The Palamides Delta 502 Pro can run larger operating sizes than previous models
The Palamides Delta 502 Pro can run larger operating sizes than previous models

MBM Print has decided to reduce its reliance on agency staff by installing a Palamides Delta 502 Pro stacking machine.

The Glasgow-based printer will focus on its permanent staff as it continues to find efficiencies through machinery.

Bryan Munro, operations director at MBM, told Printweek that the company wanted to rein in its use of agency workers after seeing the quality of available staff drop.

He added: “The minimum wage has gone up as well, and costs are getting higher and higher in terms of labour, so some of the targets we’ve had in the past six months have been to work out where we can reduce the headcount.”

A significant advantage of the machinery, he added, is its reliability.

He said: “The one thing about these machines is, they’ll turn up every day, they’ll not get sick, I’m not going to have any issues.”

The brand-new Palamides, he added, also presents its pallets much more neatly than a human operator - and cuts out two operators from whichever task he has it running.

MBM, which prints a mix of digital, web, and litho jobs, has two stitching lines, which the new Palamides switches between freely.

Training was relatively easy for the company, Munro said, as it already had Palamides machines at the end of its folding lines.

“It’s a wee bit different from our Palamides we’ve got on the folding machines, as it does the paper banding as well. So there’s more training required, but it’s a very good machine.”

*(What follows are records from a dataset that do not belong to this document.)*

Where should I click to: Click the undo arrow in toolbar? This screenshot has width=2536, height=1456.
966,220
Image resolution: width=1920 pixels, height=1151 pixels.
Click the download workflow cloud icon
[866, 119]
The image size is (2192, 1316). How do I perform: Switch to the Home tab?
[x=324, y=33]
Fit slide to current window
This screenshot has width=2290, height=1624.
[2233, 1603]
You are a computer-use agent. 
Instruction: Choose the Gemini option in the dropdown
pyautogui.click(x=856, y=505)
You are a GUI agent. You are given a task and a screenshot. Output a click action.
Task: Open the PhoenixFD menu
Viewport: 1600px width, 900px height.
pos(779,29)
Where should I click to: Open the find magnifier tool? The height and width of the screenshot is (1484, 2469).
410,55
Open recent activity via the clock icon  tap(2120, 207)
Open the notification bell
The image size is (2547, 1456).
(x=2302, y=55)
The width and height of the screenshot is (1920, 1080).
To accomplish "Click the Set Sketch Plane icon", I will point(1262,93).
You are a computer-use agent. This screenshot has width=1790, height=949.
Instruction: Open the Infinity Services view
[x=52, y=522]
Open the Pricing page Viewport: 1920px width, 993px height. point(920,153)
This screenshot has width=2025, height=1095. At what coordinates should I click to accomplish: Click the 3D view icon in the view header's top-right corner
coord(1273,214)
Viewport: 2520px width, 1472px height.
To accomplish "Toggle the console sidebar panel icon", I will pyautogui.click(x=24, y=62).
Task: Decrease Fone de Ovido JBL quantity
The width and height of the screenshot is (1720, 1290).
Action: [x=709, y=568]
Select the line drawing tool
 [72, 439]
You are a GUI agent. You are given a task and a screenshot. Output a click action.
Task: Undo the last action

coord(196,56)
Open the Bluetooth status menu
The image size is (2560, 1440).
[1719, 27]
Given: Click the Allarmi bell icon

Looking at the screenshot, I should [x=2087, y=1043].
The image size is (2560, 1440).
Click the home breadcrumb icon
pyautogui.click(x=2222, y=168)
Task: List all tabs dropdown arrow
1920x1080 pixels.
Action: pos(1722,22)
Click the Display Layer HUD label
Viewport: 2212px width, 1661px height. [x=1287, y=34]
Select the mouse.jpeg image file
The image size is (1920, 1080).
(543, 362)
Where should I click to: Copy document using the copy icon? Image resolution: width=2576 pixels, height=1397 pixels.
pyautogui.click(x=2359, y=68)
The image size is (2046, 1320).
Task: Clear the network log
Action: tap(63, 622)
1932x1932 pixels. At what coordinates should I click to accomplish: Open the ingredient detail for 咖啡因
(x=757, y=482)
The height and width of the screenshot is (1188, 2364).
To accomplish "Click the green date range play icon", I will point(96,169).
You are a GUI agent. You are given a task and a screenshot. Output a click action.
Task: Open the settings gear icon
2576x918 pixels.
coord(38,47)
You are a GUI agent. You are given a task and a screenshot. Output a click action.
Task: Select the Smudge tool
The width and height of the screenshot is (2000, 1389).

MBM will not stop its automation efforts there.

According to Munro, the company is looking at streamlining the production process of the kits it makes for its customers with Streamfeeder smart conveyor lines. This would eventually mean automated feeding from multiple hoppers onto the lines, which would then assemble each kit according to the common components required in each.

MBM, which currently employs 92 staff at its 10,200sqm site, will take the opportunity afforded by the extra capacity by its investments in automation to train up existing staff.

Munro said: “While we still have a reliance on agency, we’re trying to focus on our core staff.

“We’ll train them up, and then see if we can make them more interchangeable.”